SOURCE PASSAGE:
# # # # # # #
It had been hoped that the latest version would be considered sufficiently advanced to move from the hands of a working group of more than 400 stakeholders and up to committee level.

However, delegates at the four-day fifth plenary meeting of the ISO Working Group on Social Responsibility decided that more work was needed before the current draft could go to committee.

The next opportunity to advance the draft standard will not be until the sixth plenary, scheduled for September in Santiago, Chile. As a result, the planned late-2009 launch of ISO 26000, as it will be known, will have to be put back until 2010 at the earliest. A social responsibility standard was first proposed within ISO in 2001.

In the meantime, however, the members of the working group have agreed that responsibility for producing a fourth working draft should be assumed by a new, and smaller, Integrated Drafting Task Force. In effect a staging post between the working group and the committee, the task force will stitch together and streamline the various parts of the draft standard that have been drawn up separately by six sub-groups.

Jorge Cajazeira, chair of the main working group, said the creation of the task force, which will have about 20 members, marked the end of a process under which parts of the standard have been drafted 'in silos'. He claimed its formation was 'a strong sign of the growing consensus among the different stakeholder groups involved'.

Swift progress on drawing up the standard has been hindered by the size of the working group, which is made up of representatives from business, non-governmental organizations, unions, governments and consumer groups from more than 70 countries.

The ISO created such a structure to ensure that the standard will reflect the full range of views, including those from interested parties in developing countries.

But one senior source involved in the process told EP that the inevitable outcome was an inability to move quickly. 'Many of us in Vienna - perhaps about 60 per cent - were keen to move to the committee draft, but there wasn't an overall consensus,' he said.

'In the end, it's the people who have the voice, and not the chairs of the various groups, who wanted to move on. This is the largest and most complex project the ISO has ever undertaken, and the way it is set up means there is nothing you can do about it. You can't really set a final date when you let the participants decide, so that I'm afraid it will take as long as it takes.'

Work started on drafting the document in 2004. It is being developed as a 'guidance standard' rather than a full-blown certification standard, and will only set out principles and offer advice to organizations wishing to use it.

ISO standards establish best practice in various fields, from specifications for vacuum cleaners to the layout of offices. They are created and overseen by the International Organization for Standardization, a federation of national standards bodies from 158 countries, but their use is entirely voluntary.
# # # # # # #
AVAILABLE DATA:
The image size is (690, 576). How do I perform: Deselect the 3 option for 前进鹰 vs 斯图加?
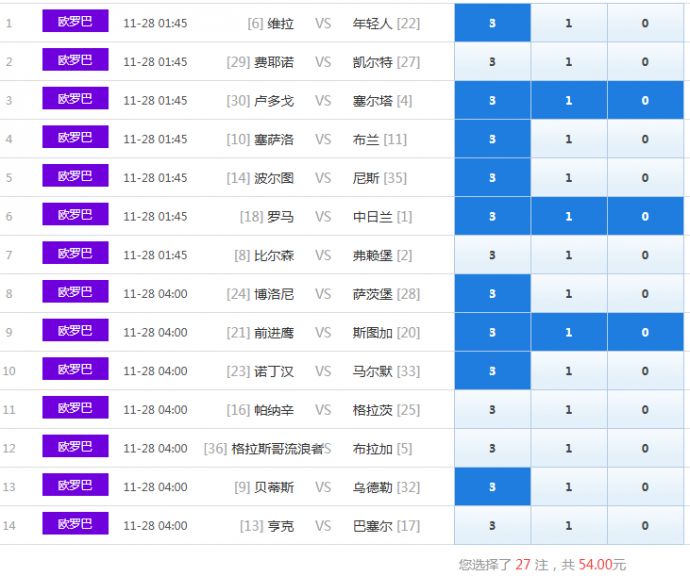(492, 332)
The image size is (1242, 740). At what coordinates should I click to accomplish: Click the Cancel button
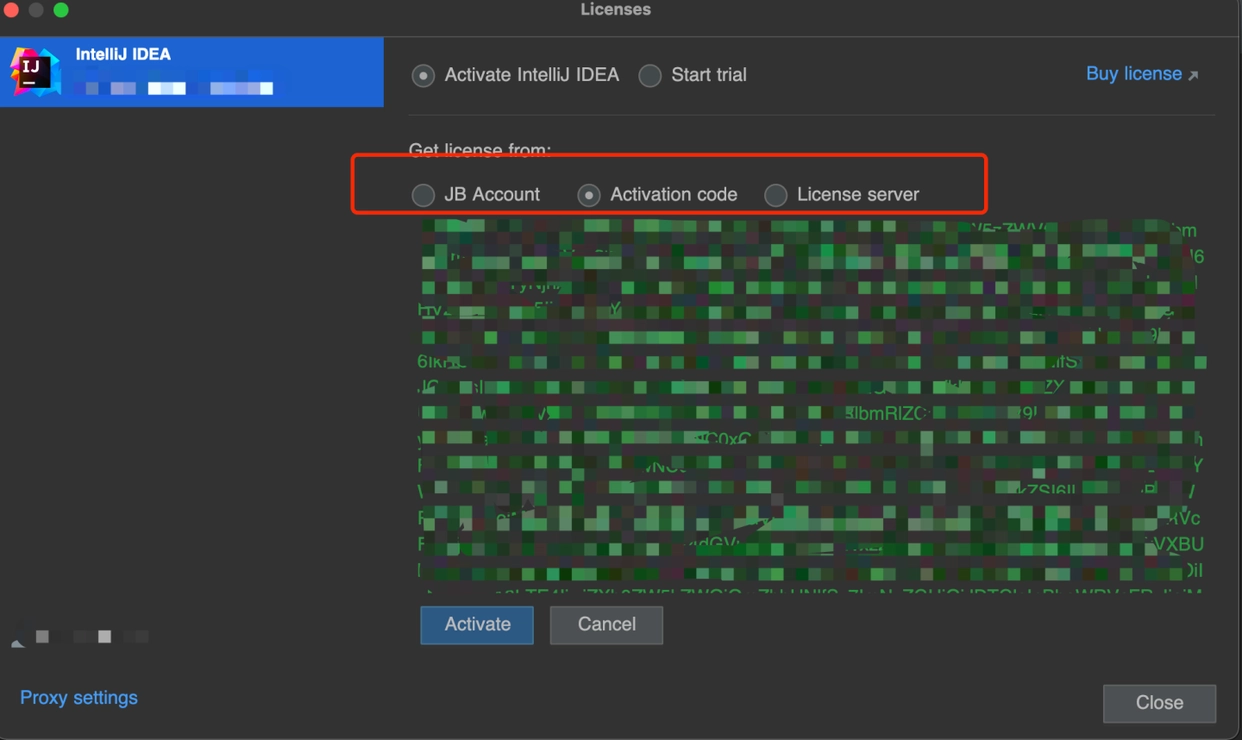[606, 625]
# # # # # # #
TASKS TO PERFORM:
1) Edit the ISO 26000 article by writing out the stretch that begins at the words "Jorge Cajazeira, chair" and stops after "stakeholder groups involved'.", with "silos" changed to "isolation".
2) Answer these from the ISO 26000 article:
(a) In what year was a social responsibility standard first proposed within ISO?
(b) About how many members will the Integrated Drafting Task Force have?
(c) National standards bodies from how many countries make up the International Organization for Standardization?
3) Please turn the paragraph of the ISO 26000 article that starts "Work started on drafting" into a short bulleted list that keeps its main facts.

RESPONSES TO THE TASKS:
1)
Jorge Cajazeira, chair of the main working group, said the creation of the task force, which will have about 20 members, marked the end of a process under which parts of the standard have been drafted 'in isolation'. He claimed its formation was 'a strong sign of the growing consensus among the different stakeholder groups involved'.

2)
(a) 2001
(b) About 20
(c) 158

3)
- Drafting began in 2004.
- It is being developed as a guidance standard, not a full certification standard.
- It will only set out principles and offer advice to organizations that wish to use it.